Bug - labels are only taken from true data
yoeldk opened this issue · 3 comments
yoeldk commented
Example:
from seqeval.metrics import classification_report
y_true = [['O', 'O', 'O', 'B-MISC', 'I-MISC', 'I-MISC', 'O'], ['B-PER', 'I-PER', 'O']]
y_pred = [['O', 'O', 'B-MISC', 'I-MISC', 'I-MISC', 'I-MISC', 'O'], ['B-PER', 'I-PER', 'B-TEST']]

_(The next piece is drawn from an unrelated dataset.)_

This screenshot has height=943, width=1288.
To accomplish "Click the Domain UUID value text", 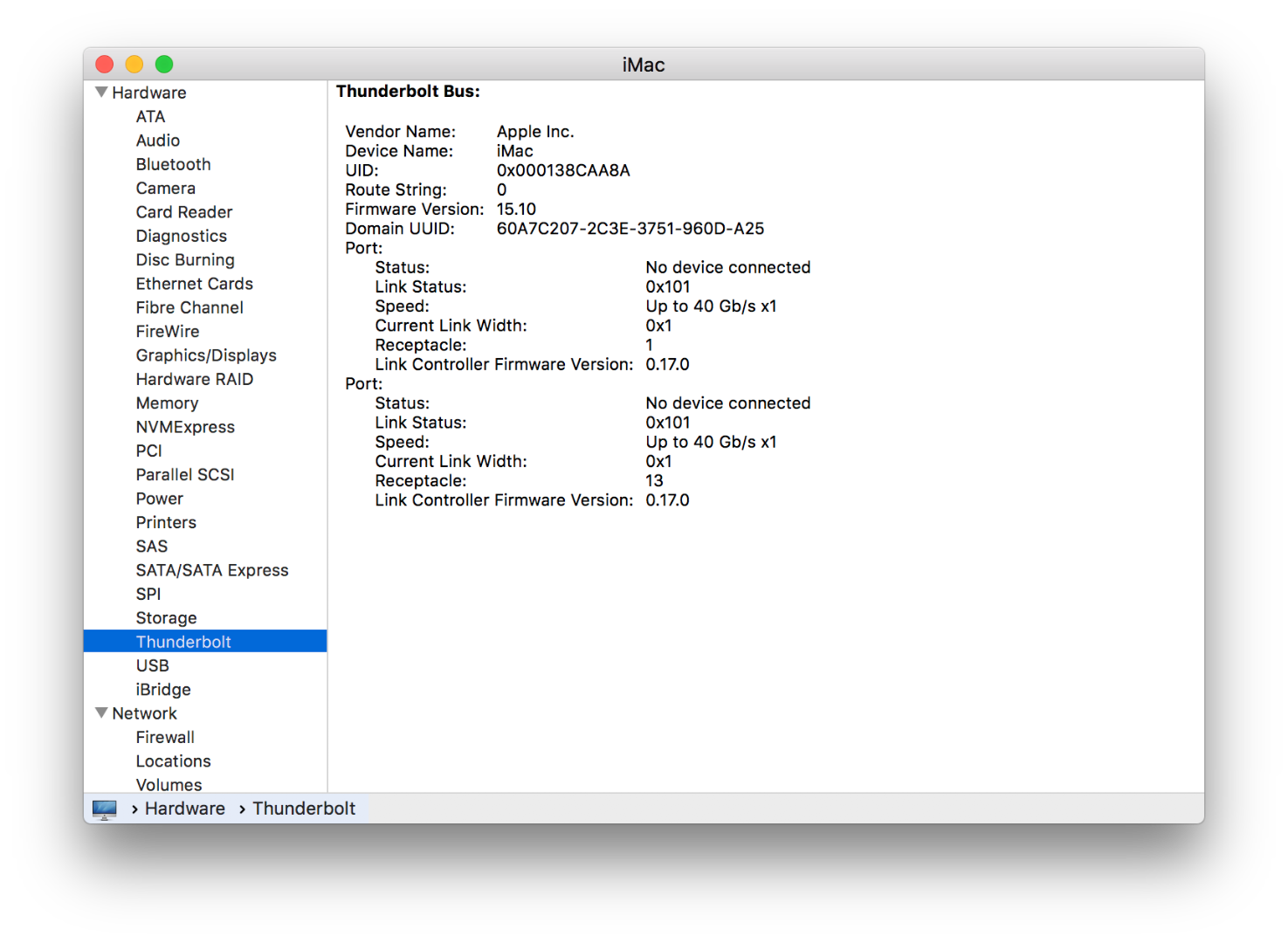I will 630,229.
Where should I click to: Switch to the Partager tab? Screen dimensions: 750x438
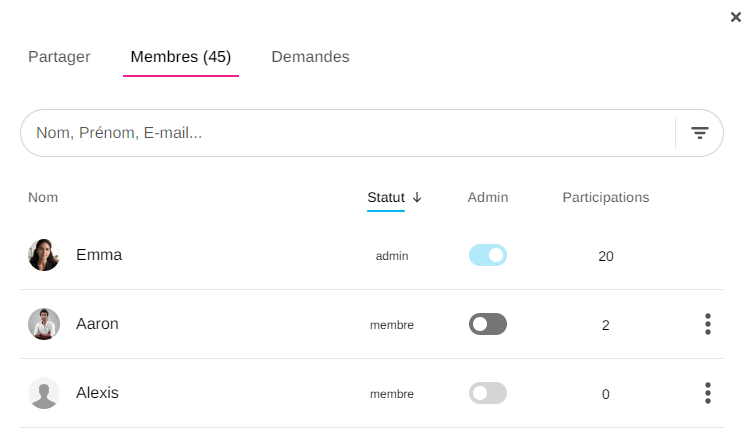point(59,57)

print(classification_report(y_true, y_pred))
The result is:
precision recall f1-score support
PER 1.00 1.00 1.00 1
MISC 0.00 0.00 0.00 1
micro avg 0.33 0.50 0.40 2
macro avg 0.50 0.50 0.50 2
As you can see B-TEST does not appear in the table even though it's a false positive (it only appears in the predicted labels). The complete label list should be comprised from the union of true_labels + predicted_labels.
yoeldk commented
@icoxfog417 isn't it a bug?
yoeldk commented
@icoxfog417 Can you explain why it is labeled as a question and not a bug?
Hironsan commented
@yoeldk As of v1.0.0:
>>> from seqeval.metrics import classification_report
>>> from seqeval.scheme import IOB2
>>> y_true = [['O', 'O', 'O', 'B-MISC', 'I-MISC', 'I-MISC', 'O'], ['B-PER', 'I-PER', 'O']]

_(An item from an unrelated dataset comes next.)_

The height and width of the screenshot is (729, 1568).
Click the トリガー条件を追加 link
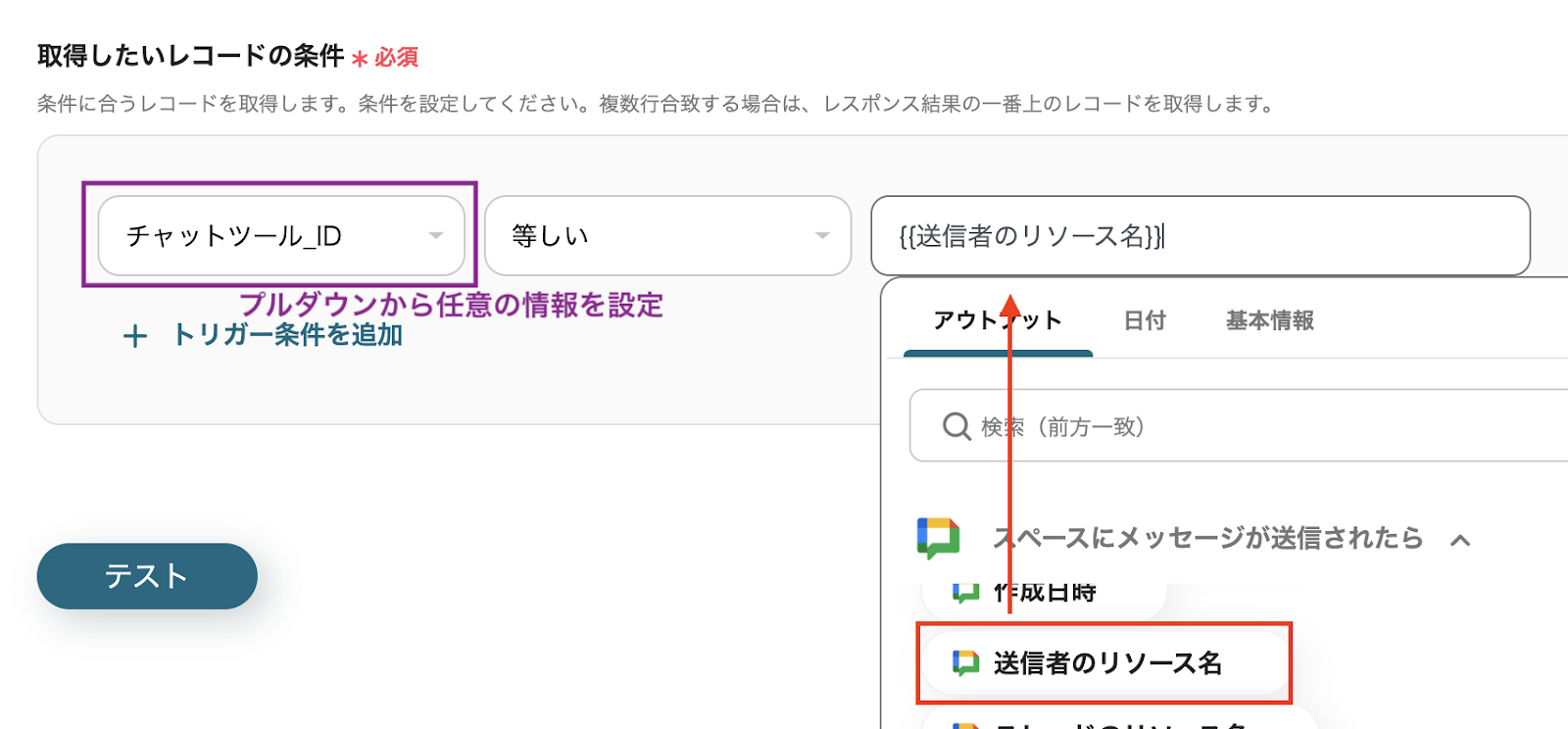[x=287, y=335]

>>> y_pred = [['O', 'O', 'B-MISC', 'I-MISC', 'I-MISC', 'I-MISC', 'O'], ['B-PER', 'I-PER', 'B-TEST']]
>>> print(classification_report(y_true, y_pred, mode='strict', scheme=IOB2))
precision recall f1-score support
MISC 0.00 0.00 0.00 1
PER 1.00 1.00 1.00 1
TEST 0.00 0.00 0.00 0
micro avg 0.33 0.50 0.40 2
macro avg 0.33 0.33 0.33 2
weighted avg 0.50 0.50 0.50 2